Extrait choisi:
☆ ☆ ☆ ☆ ☆ ☆ ☆
Le saviez-vous ?
Le ministère de la Reconstruction et de l’Urbanisme (MRU) est créé en novembre 1944 pour reconstruire un pays dévasté par la guerre et profondément divisé. On dénombre sur l’ensemble du territoire 2,5 millions de bâtiments détruits et 5 millions de personnes sinistrées. Au-delà de l’urgence, l’action du MRU embrasse aussi un objectif de long terme : l’entrée du pays dans la modernité (rationalisation du territoire, adaptation à l’automobile, amélioration des logements et des services urbains…). L’administration chargée des territoires, de l’écologie et du logement, regroupée en pôle ministériel, veille encore aujourd’hui à l’aménagement, l’urbanisme, en lien avec les collectivités, et à l’accès au logement, à la rénovation énergétique et à la politique de la ville.
À la Libération, les pouvoirs publics reprennent au sein du MRU une grande partie des structures administratives et réglementaires, des agents et des doctrines mis en place par le régime de Vichy, qui se caractérisait par sa volonté de renforcer sensiblement le pouvoir de l’État en matière de planification et de gestion des villes. L’action du MRU se poursuit ensuite de manière relativement continue, malgré les instabilités politiques de la IVe République. Elle revêt de nombreux aspects : déminage, identification des sinistres, construction de baraques provisoires, planification urbaine, industrialisation de la production de logements… Les ministres Raoul Dautry (1944- 1946) et Eugène Claudius-Petit (1948-1953) en fixent quelques-uns des grands principes : une intervention relativement autoritaire et centralisée de l’État ainsi qu’un contrôle strict des plans de reconstruction et d’aménagement, confiés à des urbanistes de toutes tendances, qui doivent néanmoins respecter les principes d’aménagement à long terme et de modernité. En 1958, les ruines ont quasiment disparu et les pénuries de la guerre semblent s’effacer. Le mot Reconstruction disparait de l’intitulé du ministère, renommé ministère de la Construction et du Logement, qui se concentre désormais sur la réalisation des grands ensembles et la lutte contre les taudis.
Créé dès 1945, le service photographique du MRU documente l’état du bâti et l’ampleur de la tragédie humaine. Il a aussi vocation à illustrer et légitimer l’action du ministère. Plus de 36 000 images sont produites entre 1945 et 1958, dont la majorité est encore conservée par la médiathèque Terra. Du document de travail à destination des ingénieurs et architectes à l’image de propagande promouvant l’action de l’État modernisateur, ces clichés nous donnent à voir le regard d’une administration dite technique sur une époque charnière. Ils mettent en avant des villes et des projets qui furent en leur temps considérés comme les modèles d’une nouvelle manière de produire la ville.
☆ ☆ ☆ ☆ ☆ ☆ ☆
Données:
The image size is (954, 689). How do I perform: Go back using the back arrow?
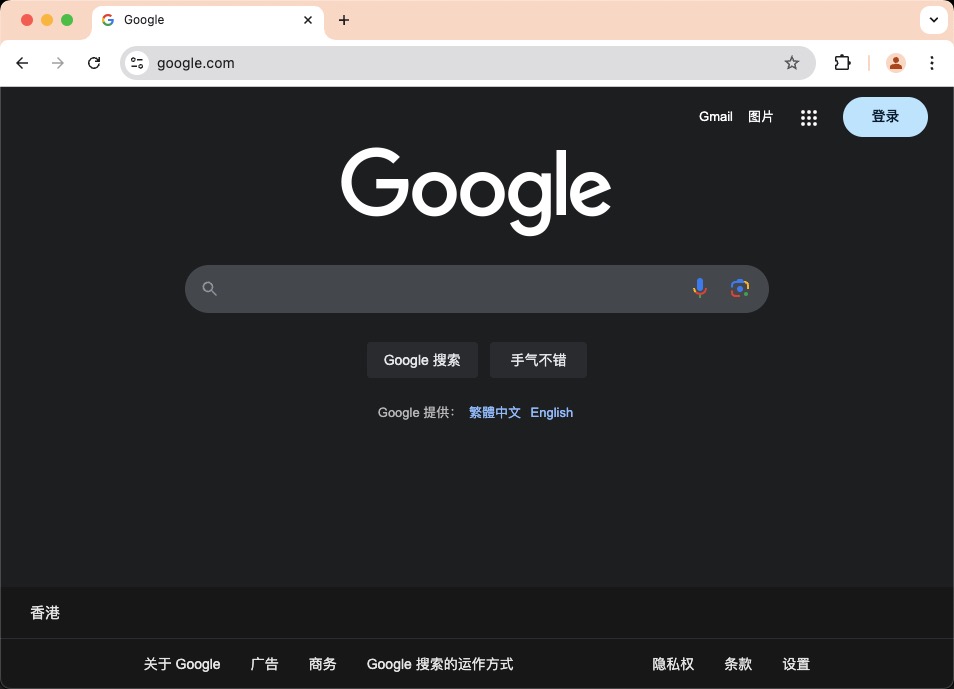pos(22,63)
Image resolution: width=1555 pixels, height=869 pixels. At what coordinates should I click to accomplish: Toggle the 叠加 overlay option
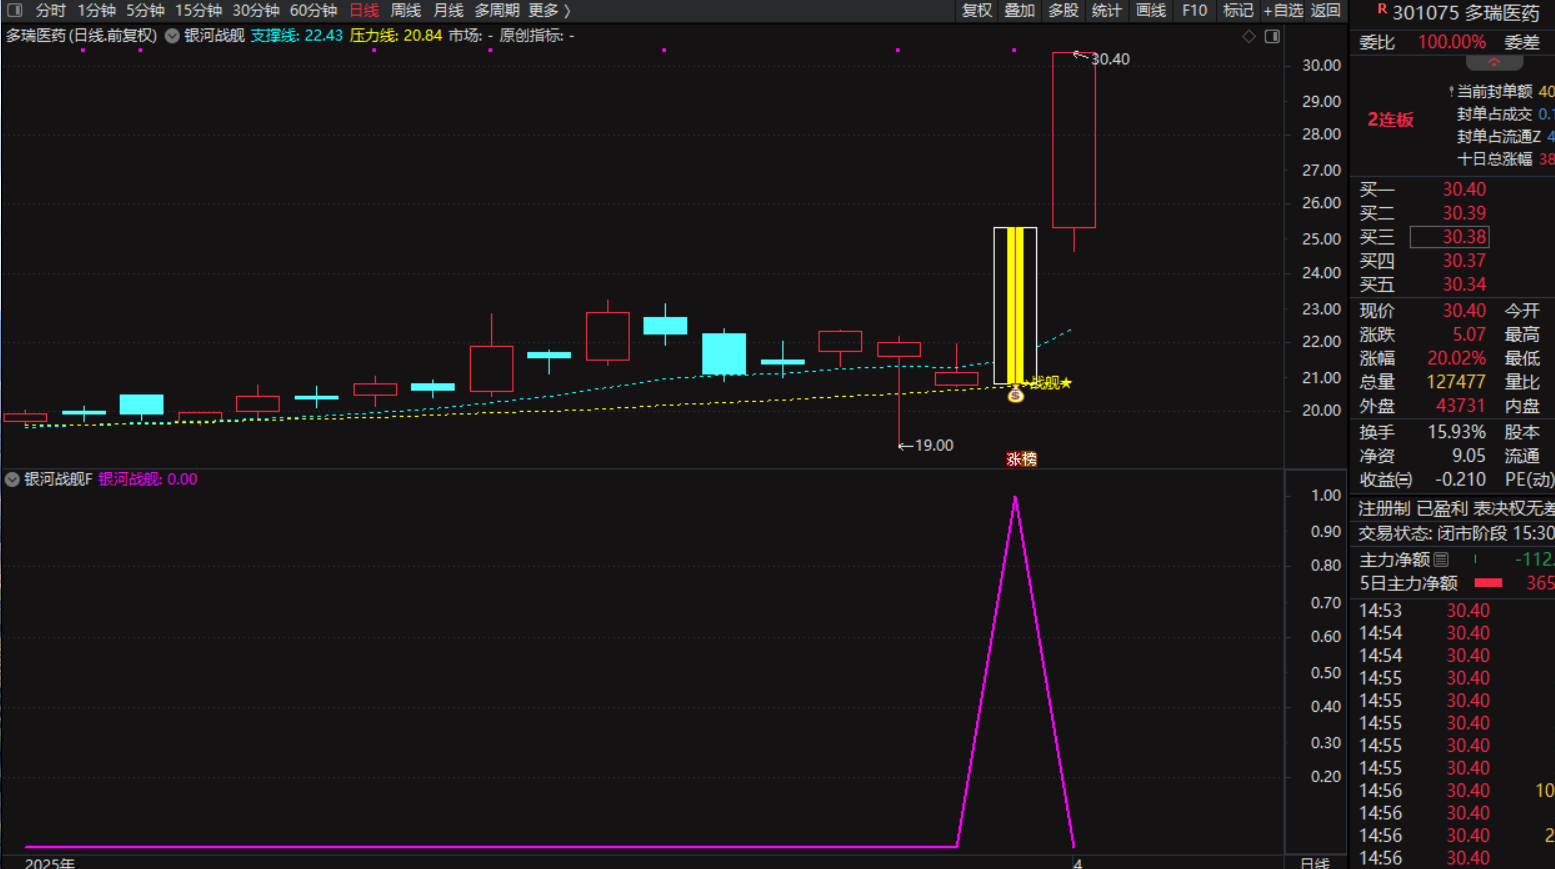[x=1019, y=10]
☆ ☆ ☆ ☆ ☆ ☆ ☆
À réaliser:
(A) Réécrivez le passage de l'extrait sur le ministère de la Reconstruction allant de « Créé dès 1945, le » jusqu'à « produire la ville. » inclus, en substituant « techniciens » à « ingénieurs ».
(B) Prolongez l'extrait sur le ministère de la Reconstruction en reprenant juste après sa dernière phrase.

Liste des réponses:
(A)
Créé dès 1945, le service photographique du MRU documente l’état du bâti et l’ampleur de la tragédie humaine. Il a aussi vocation à illustrer et légitimer l’action du ministère. Plus de 36 000 images sont produites entre 1945 et 1958, dont la majorité est encore conservée par la médiathèque Terra. Du document de travail à destination des techniciens et architectes à l’image de propagande promouvant l’action de l’État modernisateur, ces clichés nous donnent à voir le regard d’une administration dite technique sur une époque charnière. Ils mettent en avant des villes et des projets qui furent en leur temps considérés comme les modèles d’une nouvelle manière de produire la ville.

(B)
Cette exposition propose ainsi un bref aperçu d’une période essentielle de notre histoire urbaine, politique et sociale, dont les effets et les héritages continuent aujourd’hui encore de structurer les territoires.
Sur l’ensemble du territoire, le gouvernement doit mesurer précisément les destructions, identifier les sinistrés et chiffrer les dommages à indemniser. Il faut non seulement compter chaque dégât, (comme ici à Maizières lès-Metz, détruite à 90 % par les combats de 1944 opposant l’armée américaine aux divisions allemandes), identifier chaque propriétaire, mais aussi spécifier l’origine et la responsabilité du sinistre, notamment pour avoir accès aux différents fonds internationaux. Les photographes du MRU participent à cet inventaire : les images post-apocalyptiques rendent visibles les destructions et incarnent la tragédie humaine.
Grande rue, îlot détruit à Maizières-lès-Metz, Grand Est. Date : mai 1945 | Photographe : André-Louis Guillaume
Étape majeure des alliés après le débarquement, la ville de Caen est libérée en septembre 1944 dans un état catastrophique. Seule la moitié des habitants d’avant-guerre demeure sur place. On estime jusqu’à 10 % la part de la population morte sous les bombes alliées. Un tiers des bâtiments sont détruits et un autre tiers endommagé.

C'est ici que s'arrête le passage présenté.